Interviewé sur RTL ce lundi 9 juin, le ministre des Affaires Etrangères français Bernard Kouchner exhorte les irlandais à se prononcer en faveur du « oui » lors du référendum sur le Traité de Lisbonne qui se tiendra ce jeudi 12 juin. En cas de "non" irlandais, il annonce ce qui ressemble fort à un "plan B". Il faudra, explique-t-il "tenter de convaincre les Irlandais qui ont déjà revoté une fois à propos du Traité de Nice justement, de remettre ce Traité sur le métier. Difficile situation qu'on commence à envisager un peu partout."




Plan B : Kouchner veut 'remettre ce Traité sur le métier'

Vers de nouveaux opting out (dérogations) pour l'Irlande en cas de Non


 Là où d'autres ont mis les formes pour plaider en faveur d'une ratification du Traité de Lisbonne, M. Kouchner affiche un dogmatisme pour le moins de mauvais goût quand il affirme : « Nous faisons tout pour que le "non" disparaisse des esprits et que le "oui" l'emporte. Je crois que la première victime d'un "non" éventuel auquel je ne veux pas croire, ce serait les Irlandais ».

Le ton de Bernard Kouchner ne manque pas d'arrogance quand il évoque les fonds communautaires - en réalité ceux des autres Etats membres transitant  par Bruxelles -récoltés par l'Irlande : « Oui, ils en ont profité plus que les autres. (…) Ce serait quand même très, très, très gênant pour la pensée honnête qu'on ne puisse compter sur les Irlandais qui, eux, ont beaucoup compté sur l'argent de l'Europe. »

Avait-on dit aux Irlandais qu'accepter les aides européennes les priverait de toute possibilité de ne pas être d'accord avec la politique de l'Union, avec la façon dont elle se construit et par-delà les priverait de tout droit démocratique lorsque l'Union est dans les parages, à commencer par celui de dire "non" ? La vision toute clientéliste de l'Europe par Bernard Kouchner fait grincer des dents dans le camp du "oui" irlandais, où l'on attendait tout, sauf du chantage aux fonds européens pour soutenir la difficile cause du traité de Lisbonne.

Mieux, le Ministre français des affaires étrangères révèle, en se retenant un peu quand même, que le "non" mettrait certes l'Union européenne dans une "difficile situation" mais que comme lors du premier "non" irlandais sur le traité de Nice, on remettrait l'ouvrage "sur le métier" et que c'est la solution que l' "on commence à envisager partout", autrement dit, la négociation de nouvelles dérogations (opting out) en faveur de l'Irlande.

Extrait :

Alain Duhamel (RTL) : Si un pays manquait à l'appel, les 26 pourraient-ils appliquer le Traité ? Ou le Traité serait-il définitivement loin ?

Bernard Kouchner : Théoriquement non.
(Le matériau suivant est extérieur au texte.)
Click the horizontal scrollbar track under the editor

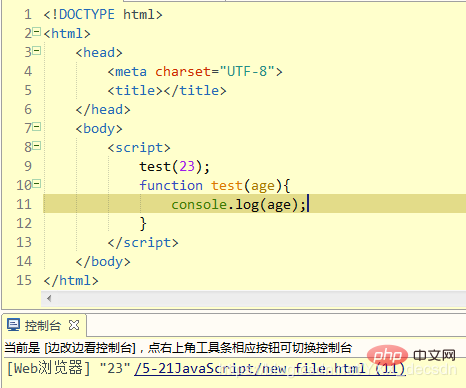click(253, 298)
Théoriquement non. Je pense qu'il faudrait poursuivre en ce qui concerne la France puisque nous serons Président à partir du 1er juillet, il faudrait continuer, s'acharner, aller très vite, continuer sur les priorités que nous avons définies et puis tenter de convaincre les Irlandais qui ont déjà revoté une fois à propos du Traité de Nice justement, de remettre ce Traité sur le métier. Difficile situation qu'on commence à envisager un peu partout avec comme dirais-je, de l'espoir certainement c'est nécessaire, mais un peu d'incompréhension qui va se transformer en une gigantesque incompréhension. Ce n'est pas en étant seul qu'on arrivera à faire face ; et au contraire, vraiment les Irlandais se pénaliseraient. 
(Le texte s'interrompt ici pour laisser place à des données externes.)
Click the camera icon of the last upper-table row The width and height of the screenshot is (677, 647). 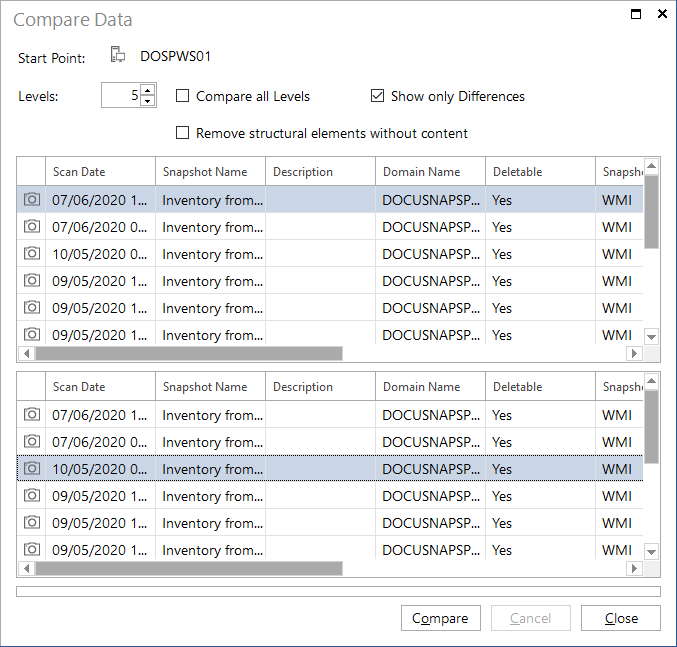32,334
Aujourd'hui, Le Monde (10 juin) confirme :  "en cas de non, pour éviter une réaction en chaîne et ne pas interrompre le processus de ratification du traité par les autres pays - seuls quinze Etats membres ont déjà ratifié -, une solution serait de faire revoter les Irlandais sur de nouvelles bases, en leur concédant d'autres "opting out" (dérogations) sur les sujets qui leur sont sensibles. Le précédent de Nice nourrit l'espoir qu'un non pourrait à chaque fois être gratifié d'une prime des têtus."

Après la menace, la douceur, au pire le "non" irlandais provoquera une..."gigantesque incompréhension" comme le dit Bernard Koucnher, et l'on renégociera des concessions et garanties à l'Irlande. Preuve qu'en dehors de provoquer un immense, mais provisoire désarroi chez les élites décidément incomprises des peuples européens, ce "non" irlandais ne pourra qu'être fécond. En France, où le référendum en cas de transferts de souveraineté n'est pas constitutionnellement obligatoire, on avait pas eu cette chance.